Problem details: An exact copy of every record is required.

[Records shown — start]

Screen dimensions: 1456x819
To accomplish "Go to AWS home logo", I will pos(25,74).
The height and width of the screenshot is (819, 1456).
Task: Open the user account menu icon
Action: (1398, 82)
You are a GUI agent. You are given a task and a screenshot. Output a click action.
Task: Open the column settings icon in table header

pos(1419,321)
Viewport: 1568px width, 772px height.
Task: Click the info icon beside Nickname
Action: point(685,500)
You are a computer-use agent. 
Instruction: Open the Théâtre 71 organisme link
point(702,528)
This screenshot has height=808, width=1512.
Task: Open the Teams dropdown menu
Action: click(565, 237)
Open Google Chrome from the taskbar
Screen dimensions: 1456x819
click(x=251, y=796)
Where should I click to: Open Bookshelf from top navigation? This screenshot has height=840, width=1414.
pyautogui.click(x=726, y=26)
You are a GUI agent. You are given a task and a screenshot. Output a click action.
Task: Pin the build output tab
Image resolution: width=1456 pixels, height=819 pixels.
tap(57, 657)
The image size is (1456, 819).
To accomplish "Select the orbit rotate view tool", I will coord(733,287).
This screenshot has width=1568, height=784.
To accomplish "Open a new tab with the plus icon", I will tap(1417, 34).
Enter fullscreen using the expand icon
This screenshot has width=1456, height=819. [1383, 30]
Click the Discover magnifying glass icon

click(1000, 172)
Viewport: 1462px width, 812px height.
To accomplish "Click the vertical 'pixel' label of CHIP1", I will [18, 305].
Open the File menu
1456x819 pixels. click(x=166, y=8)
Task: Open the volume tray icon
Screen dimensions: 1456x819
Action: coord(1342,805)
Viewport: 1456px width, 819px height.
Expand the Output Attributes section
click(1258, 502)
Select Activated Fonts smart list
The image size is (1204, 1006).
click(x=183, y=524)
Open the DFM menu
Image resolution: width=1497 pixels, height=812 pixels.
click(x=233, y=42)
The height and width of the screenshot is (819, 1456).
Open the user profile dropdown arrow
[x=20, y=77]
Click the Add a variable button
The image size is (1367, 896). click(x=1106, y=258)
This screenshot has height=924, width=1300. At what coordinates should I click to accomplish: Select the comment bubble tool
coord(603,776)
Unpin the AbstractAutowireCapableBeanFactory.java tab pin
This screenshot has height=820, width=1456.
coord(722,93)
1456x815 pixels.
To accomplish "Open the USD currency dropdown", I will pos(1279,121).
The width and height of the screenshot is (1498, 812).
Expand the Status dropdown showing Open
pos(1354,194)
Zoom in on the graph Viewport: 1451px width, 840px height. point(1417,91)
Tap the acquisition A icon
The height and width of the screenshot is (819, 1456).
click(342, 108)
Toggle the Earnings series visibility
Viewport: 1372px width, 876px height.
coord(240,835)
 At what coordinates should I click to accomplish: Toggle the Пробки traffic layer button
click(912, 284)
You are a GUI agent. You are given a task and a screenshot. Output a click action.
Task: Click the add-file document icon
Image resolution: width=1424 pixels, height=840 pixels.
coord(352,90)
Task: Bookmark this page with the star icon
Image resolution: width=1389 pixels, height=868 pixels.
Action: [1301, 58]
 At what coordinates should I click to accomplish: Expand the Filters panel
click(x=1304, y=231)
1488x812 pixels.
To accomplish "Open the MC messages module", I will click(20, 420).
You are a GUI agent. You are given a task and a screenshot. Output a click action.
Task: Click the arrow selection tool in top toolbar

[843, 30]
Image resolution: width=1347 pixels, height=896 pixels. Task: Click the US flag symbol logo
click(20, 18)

[Records shown — finish]

Result for this task:
Screen dimensions: 1456x819
To accomplish "Go to AWS home logo", I will pos(25,74).
The height and width of the screenshot is (819, 1456).
Task: Open the user account menu icon
Action: (1398, 82)
You are a GUI agent. You are given a task and a screenshot. Output a click action.
Task: Open the column settings icon in table header

pos(1419,321)
Viewport: 1568px width, 772px height.
Task: Click the info icon beside Nickname
Action: point(685,500)
You are a computer-use agent. 
Instruction: Open the Théâtre 71 organisme link
point(702,528)
This screenshot has height=808, width=1512.
Task: Open the Teams dropdown menu
Action: click(565, 237)
Open Google Chrome from the taskbar
Screen dimensions: 1456x819
click(x=251, y=796)
Where should I click to: Open Bookshelf from top navigation? This screenshot has height=840, width=1414.
pyautogui.click(x=726, y=26)
You are a GUI agent. You are given a task and a screenshot. Output a click action.
Task: Pin the build output tab
Image resolution: width=1456 pixels, height=819 pixels.
tap(57, 657)
The image size is (1456, 819).
To accomplish "Select the orbit rotate view tool", I will coord(733,287).
This screenshot has width=1568, height=784.
To accomplish "Open a new tab with the plus icon", I will tap(1417, 34).
Enter fullscreen using the expand icon
This screenshot has width=1456, height=819. [1383, 30]
Click the Discover magnifying glass icon

click(1000, 172)
Viewport: 1462px width, 812px height.
To accomplish "Click the vertical 'pixel' label of CHIP1", I will [18, 305].
Open the File menu
1456x819 pixels. click(x=166, y=8)
Task: Open the volume tray icon
Screen dimensions: 1456x819
Action: coord(1342,805)
Viewport: 1456px width, 819px height.
Expand the Output Attributes section
click(1258, 502)
Select Activated Fonts smart list
The image size is (1204, 1006).
click(x=183, y=524)
Open the DFM menu
Image resolution: width=1497 pixels, height=812 pixels.
click(x=233, y=42)
The height and width of the screenshot is (819, 1456).
Open the user profile dropdown arrow
[x=20, y=77]
Click the Add a variable button
The image size is (1367, 896). click(x=1106, y=258)
This screenshot has height=924, width=1300. At what coordinates should I click to accomplish: Select the comment bubble tool
coord(603,776)
Unpin the AbstractAutowireCapableBeanFactory.java tab pin
This screenshot has height=820, width=1456.
coord(722,93)
1456x815 pixels.
To accomplish "Open the USD currency dropdown", I will pos(1279,121).
The width and height of the screenshot is (1498, 812).
Expand the Status dropdown showing Open
pos(1354,194)
Zoom in on the graph Viewport: 1451px width, 840px height. point(1417,91)
Tap the acquisition A icon
The height and width of the screenshot is (819, 1456).
click(342, 108)
Toggle the Earnings series visibility
Viewport: 1372px width, 876px height.
coord(240,835)
 At what coordinates should I click to accomplish: Toggle the Пробки traffic layer button
click(912, 284)
You are a GUI agent. You are given a task and a screenshot. Output a click action.
Task: Click the add-file document icon
Image resolution: width=1424 pixels, height=840 pixels.
coord(352,90)
Task: Bookmark this page with the star icon
Image resolution: width=1389 pixels, height=868 pixels.
Action: [1301, 58]
 At what coordinates should I click to accomplish: Expand the Filters panel
click(x=1304, y=231)
1488x812 pixels.
To accomplish "Open the MC messages module", I will click(20, 420).
You are a GUI agent. You are given a task and a screenshot. Output a click action.
Task: Click the arrow selection tool in top toolbar

[843, 30]
Image resolution: width=1347 pixels, height=896 pixels. Task: Click the US flag symbol logo
click(20, 18)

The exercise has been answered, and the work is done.